Frequently Asked Questions
How much does it cost to start an axe throwing business?
Startup costs range from $30,000 to $150,000 or more. A four-to-six lane venue in a leased warehouse bay with BYOB instead of a liquor license runs $30,000-$60,000. A 12-to-16 lane venue with a full bar, a liquor license, a lounge, and a buildout in a high-traffic district runs $120,000-$150,000+. A mobile axe trailer can start under $30,000.
How much do axe throwing businesses make?
Throwers pay $20-$40 per person per hour, and a lane that seats two throwers grosses $40-$80 per lane-hour before drinks. A multi-lane venue with strong weekend traffic, leagues, and corporate bookings can gross $200,000-$600,000 per year, and a bar adds high-margin revenue on top. Net margins commonly run 15-30% after rent, coaching wages, insurance, and wood and axe replacement.
Is an axe throwing business profitable?
Yes, when the lanes stay busy. The activity carries good margins per lane-hour, and a bar multiplies the upside, but the fixed costs of rent, insurance, and coaching staff run whether lanes are full or empty. Profitability depends on filling slow weekday hours with leagues and group bookings and on controlling the wood-replacement and wage lines, not on the cost of the activity itself.
Do I need a license or insurance for an axe throwing business?
You need a business license, a certificate of occupancy after buildout inspection, and general liability insurance, which runs $2,000-$8,000 per year because customers throw axes. Every thrower signs a liability waiver before participating. If you serve alcohol you also need a liquor license, which adds cost, months of lead time, and ongoing compliance. Many operators affiliate with WATL or IATF to run sanctioned leagues.
Should I add a bar to my axe throwing venue?
A bar is the single biggest revenue lever in the business because drinks carry far better margins than lane time and keep groups spending longer.

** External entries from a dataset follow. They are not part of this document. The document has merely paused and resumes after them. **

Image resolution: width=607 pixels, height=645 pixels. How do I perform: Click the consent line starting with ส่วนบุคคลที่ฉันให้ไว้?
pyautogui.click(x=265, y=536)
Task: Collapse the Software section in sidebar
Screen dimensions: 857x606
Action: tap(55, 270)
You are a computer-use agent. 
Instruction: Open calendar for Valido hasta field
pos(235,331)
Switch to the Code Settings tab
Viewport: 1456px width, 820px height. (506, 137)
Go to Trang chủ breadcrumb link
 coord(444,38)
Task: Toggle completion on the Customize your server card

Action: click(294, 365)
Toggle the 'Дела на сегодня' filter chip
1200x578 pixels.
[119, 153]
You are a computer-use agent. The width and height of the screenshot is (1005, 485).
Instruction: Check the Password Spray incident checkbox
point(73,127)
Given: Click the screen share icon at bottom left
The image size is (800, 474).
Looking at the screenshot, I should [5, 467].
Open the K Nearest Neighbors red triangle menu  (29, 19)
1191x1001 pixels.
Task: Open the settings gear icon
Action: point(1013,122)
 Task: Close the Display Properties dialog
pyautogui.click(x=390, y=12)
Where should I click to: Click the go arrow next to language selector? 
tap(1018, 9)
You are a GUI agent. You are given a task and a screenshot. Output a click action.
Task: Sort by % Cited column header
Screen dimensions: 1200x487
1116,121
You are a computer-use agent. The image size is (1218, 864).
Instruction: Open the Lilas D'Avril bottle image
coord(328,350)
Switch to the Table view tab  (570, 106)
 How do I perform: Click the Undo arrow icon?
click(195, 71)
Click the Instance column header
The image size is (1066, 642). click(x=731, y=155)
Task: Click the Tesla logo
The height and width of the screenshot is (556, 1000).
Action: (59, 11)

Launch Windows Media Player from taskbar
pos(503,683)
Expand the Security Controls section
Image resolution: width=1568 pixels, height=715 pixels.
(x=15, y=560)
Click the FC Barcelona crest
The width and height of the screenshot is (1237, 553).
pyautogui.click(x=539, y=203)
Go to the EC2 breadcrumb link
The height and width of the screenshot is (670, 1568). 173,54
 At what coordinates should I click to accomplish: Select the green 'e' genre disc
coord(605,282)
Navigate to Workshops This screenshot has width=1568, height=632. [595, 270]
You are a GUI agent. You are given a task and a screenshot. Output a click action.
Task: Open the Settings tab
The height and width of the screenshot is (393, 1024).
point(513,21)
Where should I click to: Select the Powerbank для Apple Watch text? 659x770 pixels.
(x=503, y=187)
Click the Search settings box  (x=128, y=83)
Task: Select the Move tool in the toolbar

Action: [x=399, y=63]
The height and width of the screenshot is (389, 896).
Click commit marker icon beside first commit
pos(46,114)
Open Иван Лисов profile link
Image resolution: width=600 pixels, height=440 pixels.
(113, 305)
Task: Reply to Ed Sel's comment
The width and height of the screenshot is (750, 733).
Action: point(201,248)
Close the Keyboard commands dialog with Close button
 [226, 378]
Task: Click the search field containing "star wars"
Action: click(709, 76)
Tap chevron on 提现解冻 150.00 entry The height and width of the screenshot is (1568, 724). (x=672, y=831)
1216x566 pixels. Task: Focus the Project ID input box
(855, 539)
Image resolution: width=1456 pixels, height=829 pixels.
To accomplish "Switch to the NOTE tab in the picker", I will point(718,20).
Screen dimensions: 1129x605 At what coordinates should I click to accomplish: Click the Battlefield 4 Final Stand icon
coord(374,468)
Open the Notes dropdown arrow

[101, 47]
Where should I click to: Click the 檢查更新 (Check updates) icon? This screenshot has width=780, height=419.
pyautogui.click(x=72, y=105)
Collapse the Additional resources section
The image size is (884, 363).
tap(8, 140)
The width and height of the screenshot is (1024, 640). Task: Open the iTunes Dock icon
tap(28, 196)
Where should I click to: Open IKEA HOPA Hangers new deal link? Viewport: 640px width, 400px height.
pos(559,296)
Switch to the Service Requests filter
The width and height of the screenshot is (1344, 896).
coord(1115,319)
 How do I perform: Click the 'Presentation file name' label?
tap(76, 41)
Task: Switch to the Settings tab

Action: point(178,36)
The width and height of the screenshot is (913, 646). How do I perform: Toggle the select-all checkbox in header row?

It also adds the cost and delay of a liquor license, higher insurance, more staff, and tighter liability around serving guests who then throw axes. Many owners open BYOB to control startup cost and add a bar once the lanes prove out and cash flow supports the license.
How long does it take to start an axe throwing business?
Plan for 3-9 months from decision to opening. The timeline depends on securing the lease and high-liability insurance, completing the buildout and lane construction to WATL or IATF specs, passing occupancy and fire inspections, and, if you serve alcohol, clearing the liquor license, which is usually the longest single step.